• Challenge
Copy the rows starting at the line containing "1225x980 pixels." and ending with the line containing "Action: tap(204, 155)", with both of those lines included. Leave the pictures out.

• Supplied data

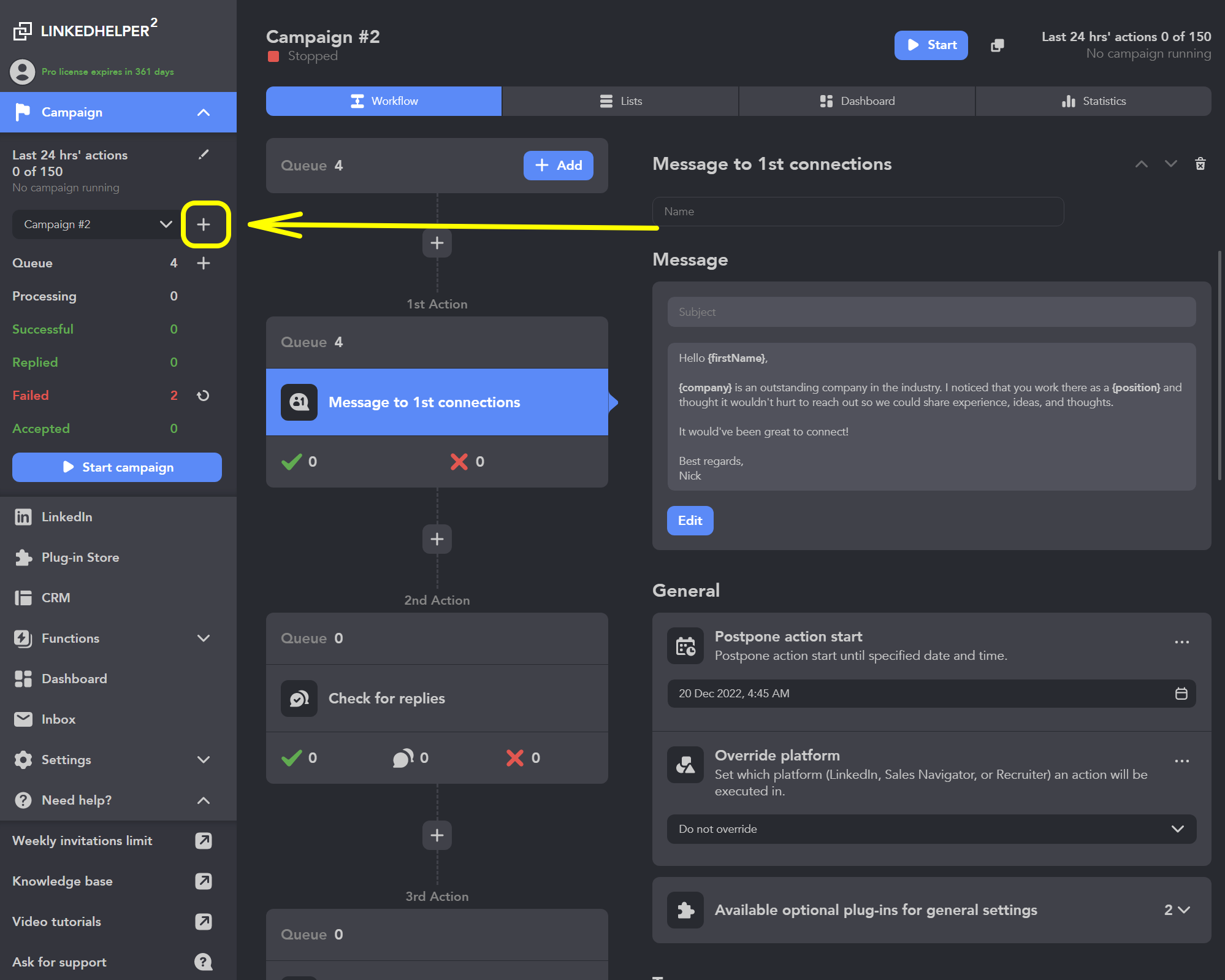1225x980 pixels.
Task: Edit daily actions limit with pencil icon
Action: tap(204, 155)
* * *
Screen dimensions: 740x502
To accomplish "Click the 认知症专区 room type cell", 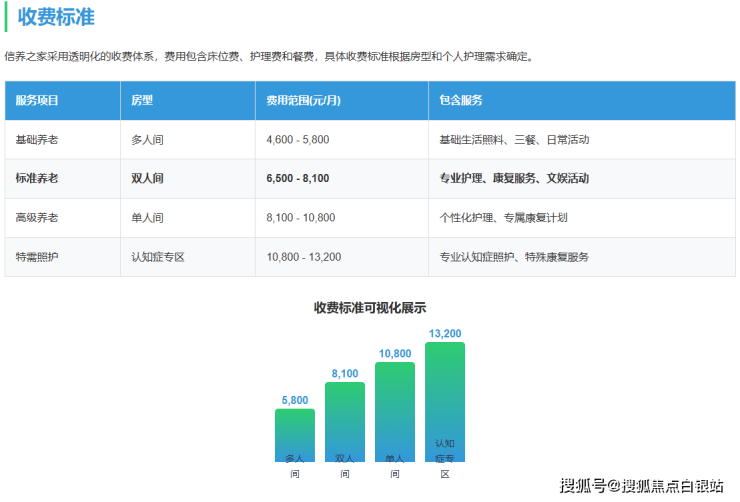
---
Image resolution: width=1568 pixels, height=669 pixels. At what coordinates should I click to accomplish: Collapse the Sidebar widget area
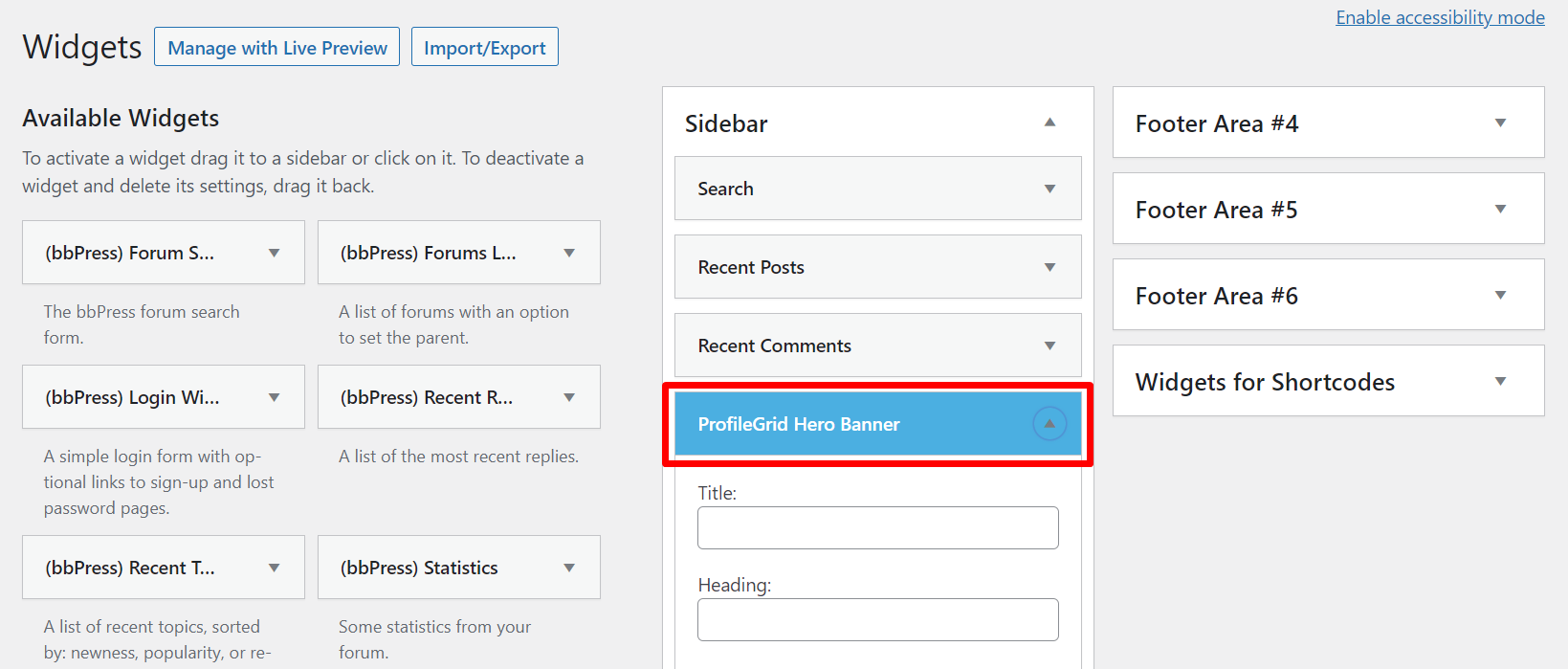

• Full answer
1225x980 pixels.
Task: Edit daily actions limit with pencil icon
Action: tap(204, 155)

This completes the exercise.